__LISTING__.
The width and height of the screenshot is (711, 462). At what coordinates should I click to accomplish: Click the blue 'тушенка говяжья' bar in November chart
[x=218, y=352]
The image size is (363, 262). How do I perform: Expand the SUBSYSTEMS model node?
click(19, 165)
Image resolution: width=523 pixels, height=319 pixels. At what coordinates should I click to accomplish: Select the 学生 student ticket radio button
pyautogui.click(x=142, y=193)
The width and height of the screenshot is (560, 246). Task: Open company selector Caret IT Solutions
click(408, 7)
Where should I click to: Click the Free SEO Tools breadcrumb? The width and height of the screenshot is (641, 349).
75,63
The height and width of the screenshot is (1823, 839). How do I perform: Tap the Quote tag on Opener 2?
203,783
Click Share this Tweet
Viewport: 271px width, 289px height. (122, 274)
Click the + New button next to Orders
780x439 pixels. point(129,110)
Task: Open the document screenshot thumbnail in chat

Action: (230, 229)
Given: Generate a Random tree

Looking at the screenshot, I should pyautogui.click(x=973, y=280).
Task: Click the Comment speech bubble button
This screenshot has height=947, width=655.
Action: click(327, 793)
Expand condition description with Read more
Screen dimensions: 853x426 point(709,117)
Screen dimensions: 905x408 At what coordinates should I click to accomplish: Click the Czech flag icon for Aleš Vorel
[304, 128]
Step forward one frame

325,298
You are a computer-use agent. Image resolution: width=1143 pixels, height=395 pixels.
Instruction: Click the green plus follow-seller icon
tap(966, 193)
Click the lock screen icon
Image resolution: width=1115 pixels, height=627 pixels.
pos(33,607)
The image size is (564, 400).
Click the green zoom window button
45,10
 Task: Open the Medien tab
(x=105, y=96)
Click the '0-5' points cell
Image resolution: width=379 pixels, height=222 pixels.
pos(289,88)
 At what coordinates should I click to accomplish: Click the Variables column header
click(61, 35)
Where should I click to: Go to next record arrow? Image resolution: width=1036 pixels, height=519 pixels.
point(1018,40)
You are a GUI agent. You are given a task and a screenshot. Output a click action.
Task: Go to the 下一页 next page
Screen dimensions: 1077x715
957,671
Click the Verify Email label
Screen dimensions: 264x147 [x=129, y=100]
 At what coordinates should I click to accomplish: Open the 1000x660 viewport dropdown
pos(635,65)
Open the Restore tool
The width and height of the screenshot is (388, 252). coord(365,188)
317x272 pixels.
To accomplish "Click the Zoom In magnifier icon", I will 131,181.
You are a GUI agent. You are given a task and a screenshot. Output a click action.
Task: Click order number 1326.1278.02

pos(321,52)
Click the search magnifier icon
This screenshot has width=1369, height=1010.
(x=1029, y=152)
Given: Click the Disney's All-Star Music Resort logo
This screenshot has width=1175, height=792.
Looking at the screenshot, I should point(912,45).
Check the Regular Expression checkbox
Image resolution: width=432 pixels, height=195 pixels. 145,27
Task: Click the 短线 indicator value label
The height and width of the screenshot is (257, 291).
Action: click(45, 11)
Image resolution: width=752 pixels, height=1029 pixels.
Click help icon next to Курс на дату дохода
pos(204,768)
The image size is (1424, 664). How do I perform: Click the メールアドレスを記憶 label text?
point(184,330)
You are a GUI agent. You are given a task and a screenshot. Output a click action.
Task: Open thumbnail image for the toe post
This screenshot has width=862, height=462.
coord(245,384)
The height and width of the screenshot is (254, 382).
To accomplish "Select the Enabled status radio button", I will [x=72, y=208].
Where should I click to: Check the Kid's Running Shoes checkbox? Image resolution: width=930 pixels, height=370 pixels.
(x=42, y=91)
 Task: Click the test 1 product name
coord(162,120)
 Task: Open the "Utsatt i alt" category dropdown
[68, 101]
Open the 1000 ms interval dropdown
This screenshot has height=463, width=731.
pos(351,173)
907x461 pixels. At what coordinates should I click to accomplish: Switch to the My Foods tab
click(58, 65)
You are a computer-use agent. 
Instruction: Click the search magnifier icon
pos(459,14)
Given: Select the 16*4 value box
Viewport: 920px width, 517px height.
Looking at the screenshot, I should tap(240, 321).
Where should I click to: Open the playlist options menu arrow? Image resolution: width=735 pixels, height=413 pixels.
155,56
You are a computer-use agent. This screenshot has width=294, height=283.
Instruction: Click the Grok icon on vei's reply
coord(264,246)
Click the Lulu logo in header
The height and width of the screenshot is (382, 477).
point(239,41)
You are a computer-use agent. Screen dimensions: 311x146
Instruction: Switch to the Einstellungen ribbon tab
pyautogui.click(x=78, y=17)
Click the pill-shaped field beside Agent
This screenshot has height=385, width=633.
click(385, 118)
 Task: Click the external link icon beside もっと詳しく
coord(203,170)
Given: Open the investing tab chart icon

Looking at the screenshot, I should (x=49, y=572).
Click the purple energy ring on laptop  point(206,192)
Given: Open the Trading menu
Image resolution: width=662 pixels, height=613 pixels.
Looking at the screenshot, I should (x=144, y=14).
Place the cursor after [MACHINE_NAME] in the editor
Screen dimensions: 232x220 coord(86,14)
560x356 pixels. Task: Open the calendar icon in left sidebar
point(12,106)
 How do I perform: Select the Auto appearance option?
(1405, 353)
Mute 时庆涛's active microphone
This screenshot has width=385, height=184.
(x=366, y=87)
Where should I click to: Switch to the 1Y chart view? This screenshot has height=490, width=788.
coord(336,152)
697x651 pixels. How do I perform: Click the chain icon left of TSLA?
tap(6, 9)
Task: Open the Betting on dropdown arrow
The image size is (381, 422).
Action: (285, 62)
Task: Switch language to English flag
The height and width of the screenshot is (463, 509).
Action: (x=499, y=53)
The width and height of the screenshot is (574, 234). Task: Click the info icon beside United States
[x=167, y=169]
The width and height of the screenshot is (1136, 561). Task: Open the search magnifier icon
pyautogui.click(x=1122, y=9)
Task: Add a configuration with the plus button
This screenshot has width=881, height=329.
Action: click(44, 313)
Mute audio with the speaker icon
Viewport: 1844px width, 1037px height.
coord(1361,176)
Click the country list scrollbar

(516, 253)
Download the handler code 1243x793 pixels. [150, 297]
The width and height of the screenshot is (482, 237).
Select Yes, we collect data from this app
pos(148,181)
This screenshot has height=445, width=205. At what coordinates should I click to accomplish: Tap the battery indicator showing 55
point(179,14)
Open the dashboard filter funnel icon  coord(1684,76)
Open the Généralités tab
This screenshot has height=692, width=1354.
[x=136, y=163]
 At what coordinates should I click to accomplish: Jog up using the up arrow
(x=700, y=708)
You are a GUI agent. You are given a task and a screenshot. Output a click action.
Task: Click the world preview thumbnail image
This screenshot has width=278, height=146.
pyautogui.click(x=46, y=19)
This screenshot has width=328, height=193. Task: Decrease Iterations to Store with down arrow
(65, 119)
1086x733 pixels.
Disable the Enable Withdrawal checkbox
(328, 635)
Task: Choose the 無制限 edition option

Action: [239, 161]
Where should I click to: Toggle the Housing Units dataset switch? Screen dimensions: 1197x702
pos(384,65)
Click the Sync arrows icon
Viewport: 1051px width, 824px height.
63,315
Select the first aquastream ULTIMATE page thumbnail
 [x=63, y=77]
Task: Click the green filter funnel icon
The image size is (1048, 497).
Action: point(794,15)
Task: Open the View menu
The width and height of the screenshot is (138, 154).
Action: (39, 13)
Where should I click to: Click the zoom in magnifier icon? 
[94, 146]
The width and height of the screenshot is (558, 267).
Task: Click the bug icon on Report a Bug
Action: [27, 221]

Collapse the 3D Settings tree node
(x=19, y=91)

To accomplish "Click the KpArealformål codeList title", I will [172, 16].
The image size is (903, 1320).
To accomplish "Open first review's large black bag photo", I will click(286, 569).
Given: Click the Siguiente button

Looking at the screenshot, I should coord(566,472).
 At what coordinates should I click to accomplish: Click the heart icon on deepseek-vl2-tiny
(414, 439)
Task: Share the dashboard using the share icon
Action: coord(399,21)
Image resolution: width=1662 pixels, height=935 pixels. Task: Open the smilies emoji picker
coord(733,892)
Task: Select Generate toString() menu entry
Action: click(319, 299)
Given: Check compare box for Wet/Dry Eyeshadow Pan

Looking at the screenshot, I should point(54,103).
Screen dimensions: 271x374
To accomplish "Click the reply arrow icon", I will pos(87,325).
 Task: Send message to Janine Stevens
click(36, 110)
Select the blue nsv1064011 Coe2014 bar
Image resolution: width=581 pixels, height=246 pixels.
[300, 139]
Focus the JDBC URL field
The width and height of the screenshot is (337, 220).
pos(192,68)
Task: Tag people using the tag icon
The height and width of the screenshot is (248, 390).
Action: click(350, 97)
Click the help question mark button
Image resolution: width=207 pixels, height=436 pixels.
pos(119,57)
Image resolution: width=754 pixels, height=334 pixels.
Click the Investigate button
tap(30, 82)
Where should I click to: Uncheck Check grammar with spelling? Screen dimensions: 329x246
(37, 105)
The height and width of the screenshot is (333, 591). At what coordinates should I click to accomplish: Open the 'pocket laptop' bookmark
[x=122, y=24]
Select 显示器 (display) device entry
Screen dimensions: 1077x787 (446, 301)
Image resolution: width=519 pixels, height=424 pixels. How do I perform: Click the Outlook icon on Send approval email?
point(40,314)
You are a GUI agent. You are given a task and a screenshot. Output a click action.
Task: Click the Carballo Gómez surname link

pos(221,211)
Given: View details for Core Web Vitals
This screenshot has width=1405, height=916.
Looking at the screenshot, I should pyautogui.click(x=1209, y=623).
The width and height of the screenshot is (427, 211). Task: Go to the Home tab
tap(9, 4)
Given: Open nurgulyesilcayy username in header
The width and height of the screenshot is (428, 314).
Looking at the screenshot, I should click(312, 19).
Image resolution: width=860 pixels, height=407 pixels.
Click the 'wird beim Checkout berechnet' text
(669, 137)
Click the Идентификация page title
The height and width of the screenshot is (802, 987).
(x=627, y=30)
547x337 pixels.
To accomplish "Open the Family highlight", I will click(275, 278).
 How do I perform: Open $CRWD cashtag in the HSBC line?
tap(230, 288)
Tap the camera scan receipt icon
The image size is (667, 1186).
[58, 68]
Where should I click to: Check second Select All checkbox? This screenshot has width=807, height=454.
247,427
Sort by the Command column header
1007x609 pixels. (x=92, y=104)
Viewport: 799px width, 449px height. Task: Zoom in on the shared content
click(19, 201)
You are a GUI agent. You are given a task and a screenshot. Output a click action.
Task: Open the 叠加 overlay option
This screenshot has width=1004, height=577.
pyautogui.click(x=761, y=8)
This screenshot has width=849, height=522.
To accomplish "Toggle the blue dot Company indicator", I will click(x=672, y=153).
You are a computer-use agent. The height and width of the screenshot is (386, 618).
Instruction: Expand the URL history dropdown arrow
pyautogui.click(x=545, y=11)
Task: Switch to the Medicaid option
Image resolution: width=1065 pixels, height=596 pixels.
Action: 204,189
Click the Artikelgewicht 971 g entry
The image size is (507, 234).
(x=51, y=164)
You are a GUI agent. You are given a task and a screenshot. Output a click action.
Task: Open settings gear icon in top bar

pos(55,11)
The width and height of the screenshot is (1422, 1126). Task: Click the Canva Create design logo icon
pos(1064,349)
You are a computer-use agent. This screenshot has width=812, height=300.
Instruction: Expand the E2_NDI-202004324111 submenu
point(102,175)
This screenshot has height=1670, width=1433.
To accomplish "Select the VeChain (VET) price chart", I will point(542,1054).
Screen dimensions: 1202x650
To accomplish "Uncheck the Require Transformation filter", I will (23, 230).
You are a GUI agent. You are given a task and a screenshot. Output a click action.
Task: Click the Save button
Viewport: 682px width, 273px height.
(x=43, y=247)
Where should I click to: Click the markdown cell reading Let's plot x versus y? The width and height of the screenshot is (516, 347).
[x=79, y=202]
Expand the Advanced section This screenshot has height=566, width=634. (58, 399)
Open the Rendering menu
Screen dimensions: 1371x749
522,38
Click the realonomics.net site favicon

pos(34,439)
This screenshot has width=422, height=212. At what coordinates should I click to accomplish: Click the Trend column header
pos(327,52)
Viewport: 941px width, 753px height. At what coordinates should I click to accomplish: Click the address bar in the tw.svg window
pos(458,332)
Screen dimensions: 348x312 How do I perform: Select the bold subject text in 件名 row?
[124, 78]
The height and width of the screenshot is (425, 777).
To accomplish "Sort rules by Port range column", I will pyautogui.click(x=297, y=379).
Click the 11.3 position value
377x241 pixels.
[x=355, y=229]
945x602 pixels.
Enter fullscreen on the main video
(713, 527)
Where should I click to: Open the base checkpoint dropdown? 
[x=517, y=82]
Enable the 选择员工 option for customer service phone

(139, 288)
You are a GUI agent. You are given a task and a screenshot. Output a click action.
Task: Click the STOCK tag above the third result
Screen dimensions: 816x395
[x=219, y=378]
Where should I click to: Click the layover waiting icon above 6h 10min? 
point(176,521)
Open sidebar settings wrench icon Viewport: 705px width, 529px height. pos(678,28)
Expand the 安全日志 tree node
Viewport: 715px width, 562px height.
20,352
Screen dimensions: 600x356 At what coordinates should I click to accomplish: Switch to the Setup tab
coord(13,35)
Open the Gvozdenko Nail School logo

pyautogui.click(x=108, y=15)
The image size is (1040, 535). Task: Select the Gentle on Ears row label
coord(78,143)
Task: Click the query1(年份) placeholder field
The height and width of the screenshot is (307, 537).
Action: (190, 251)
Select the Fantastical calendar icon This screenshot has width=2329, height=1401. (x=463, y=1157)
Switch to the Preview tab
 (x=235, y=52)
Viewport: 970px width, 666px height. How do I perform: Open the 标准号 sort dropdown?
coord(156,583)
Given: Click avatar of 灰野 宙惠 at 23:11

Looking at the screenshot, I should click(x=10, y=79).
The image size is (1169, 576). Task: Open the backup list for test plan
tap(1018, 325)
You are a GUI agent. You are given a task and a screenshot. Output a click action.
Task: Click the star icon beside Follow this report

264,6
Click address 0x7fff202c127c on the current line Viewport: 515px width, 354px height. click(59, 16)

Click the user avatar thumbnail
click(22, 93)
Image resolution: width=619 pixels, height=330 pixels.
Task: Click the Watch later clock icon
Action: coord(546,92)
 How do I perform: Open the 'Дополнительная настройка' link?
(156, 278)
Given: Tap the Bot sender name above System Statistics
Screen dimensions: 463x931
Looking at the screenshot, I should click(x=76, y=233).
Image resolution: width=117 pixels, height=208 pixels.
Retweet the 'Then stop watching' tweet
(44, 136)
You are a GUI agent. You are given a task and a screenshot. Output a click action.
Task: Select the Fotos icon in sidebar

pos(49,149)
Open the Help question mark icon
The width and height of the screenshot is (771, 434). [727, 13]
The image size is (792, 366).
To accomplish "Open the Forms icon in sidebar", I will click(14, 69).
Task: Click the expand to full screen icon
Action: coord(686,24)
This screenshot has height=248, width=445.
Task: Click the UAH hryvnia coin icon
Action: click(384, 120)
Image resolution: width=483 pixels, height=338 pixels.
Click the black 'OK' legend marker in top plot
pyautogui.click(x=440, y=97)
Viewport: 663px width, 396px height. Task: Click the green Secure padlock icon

__DIRECTIVE__. Reproduce word for word the lines of the records from the one containing "Expand condition description with Read more" to the one containing "Screen dimensions: 264x147 [x=129, y=100]", both of those lines included.

__RESPONSE BELOW__.
Expand condition description with Read more
Screen dimensions: 853x426 point(709,117)
Screen dimensions: 905x408 At what coordinates should I click to accomplish: Click the Czech flag icon for Aleš Vorel
[304, 128]
Step forward one frame

325,298
You are a computer-use agent. Image resolution: width=1143 pixels, height=395 pixels.
Instruction: Click the green plus follow-seller icon
tap(966, 193)
Click the lock screen icon
Image resolution: width=1115 pixels, height=627 pixels.
pos(33,607)
The image size is (564, 400).
Click the green zoom window button
45,10
 Task: Open the Medien tab
(x=105, y=96)
Click the '0-5' points cell
Image resolution: width=379 pixels, height=222 pixels.
pos(289,88)
 At what coordinates should I click to accomplish: Click the Variables column header
click(61, 35)
Where should I click to: Go to next record arrow? Image resolution: width=1036 pixels, height=519 pixels.
point(1018,40)
You are a GUI agent. You are given a task and a screenshot. Output a click action.
Task: Go to the 下一页 next page
Screen dimensions: 1077x715
957,671
Click the Verify Email label
Screen dimensions: 264x147 [x=129, y=100]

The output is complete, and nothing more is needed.